Linux Screen Recorder ‘Kooha’ Updated with New Features

An updated version of Kooha, a simple GTK app to “elegantly record your screen”, is available to install on Linux desktops.

Kooha 2.1.0 features a number of small improvements. These build out the application’s existing feature set, which is already fairly expansive for a Wayland-compatible screen recording tool.

For instance, it’s now possible to set a 3 second delay before recording begins, in addition to a 5 second or 10 second delay. When enabled, the main Kooha window counts down to recording. This gives you time to arrange windows, configure an app, or just prepare yourself!

kooha: delay menu
Kooha 2.1.0: Delay menu

The latest version of Kooha also remembers previously selected video sources. For example, if you often record the output of a second monitor, the second monitor will be remembered as a source the next time you come to record.

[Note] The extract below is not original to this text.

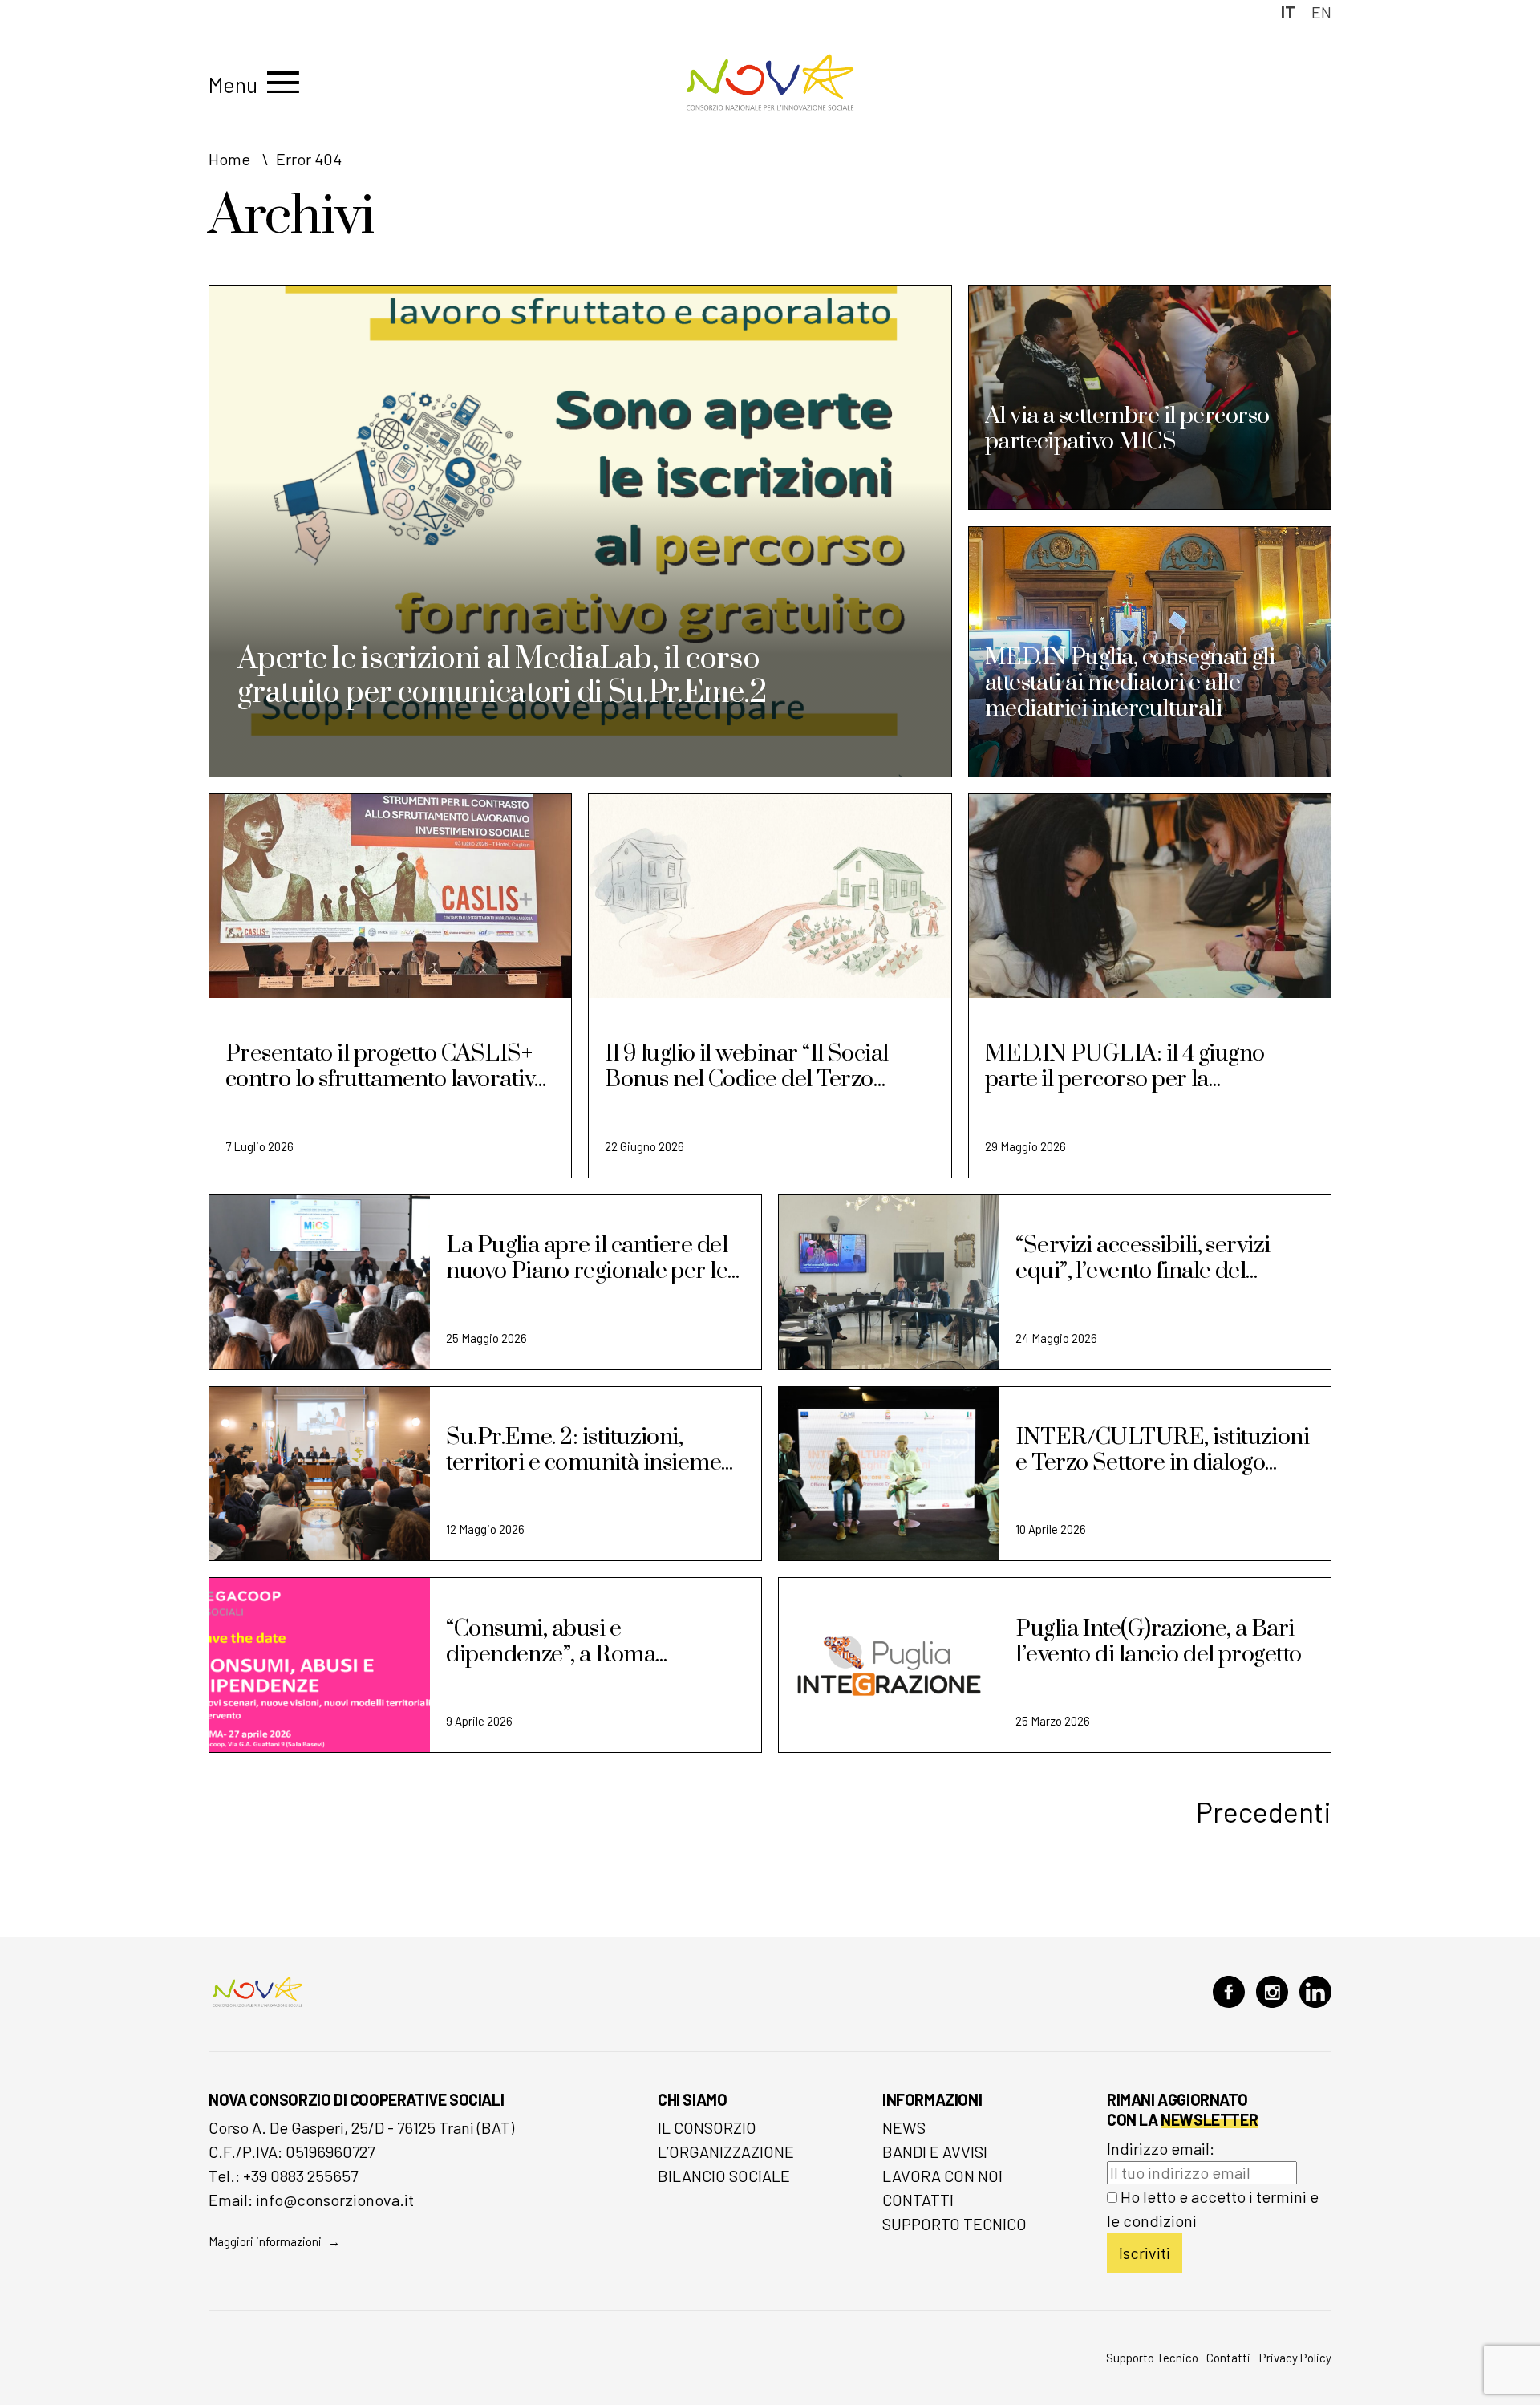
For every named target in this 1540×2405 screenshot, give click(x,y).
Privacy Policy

Other new additions include a ‘cancel’ option when flushing the recording begins (after you press stop); and different icons for settings so you can better discern the active/inactive state.

Kooha 2.1.0 also saves recordings in the ~/Videos/Kooha  folder by default (though you can choose a different directory in the settings, and this setting doesn’t affect upgrades).

To help you access your recordings once done, the Kooha app notification now has a “Show in Files” button.

Kooha Screen Recorder

screenshot of Kooha

GNOME Shell has native screen recording capabilities built-in (accessed from the screenshot utility by pressing print screen key). GNOME’s native screen recording functionality is easy to use. It saves screen recordings in the .webm video format by default

Kooha is also simple to use, and offers more options.

It too lets you record a specific app window, a section of the screen, or the output of an entire screen or monitor. But you can save your screen-recordings in the .webm format, the .mkv video format, the .mp4 video format or, more uniquely, as an animated .gif.

Kooha also enables you to record audio from a microphone and/your computer’s internal sounds as part of your screen recording. This could be a big time saver if you want to create screen recordings with voiceover for a tutorial or guide.

Hidden settings allow you to enable hardware accelerated encoding (though be mindful as there are potential issues with this) and change frames per second to 60fps (though this may introduce flickering).

Note: this article is not a comprehensive guide to this app, more of a news update about a new release. Do read through the official GitHub page linked in the intro for further information on Kooha, what it can and can’t do, and how to build it from source.

Install Kooha on Linux

You’ll find Kooha on Flathub. This is the recommend way to install the latest version of the app on most Linux distributions.

Kooha is available in the Arch repos (thanks leo5) but has yet to be updated to the latest version at the time I write this. Kooha is not currently distributed on Canonical’s Snap Store, nor can I find a PPA for it (official or otherwise).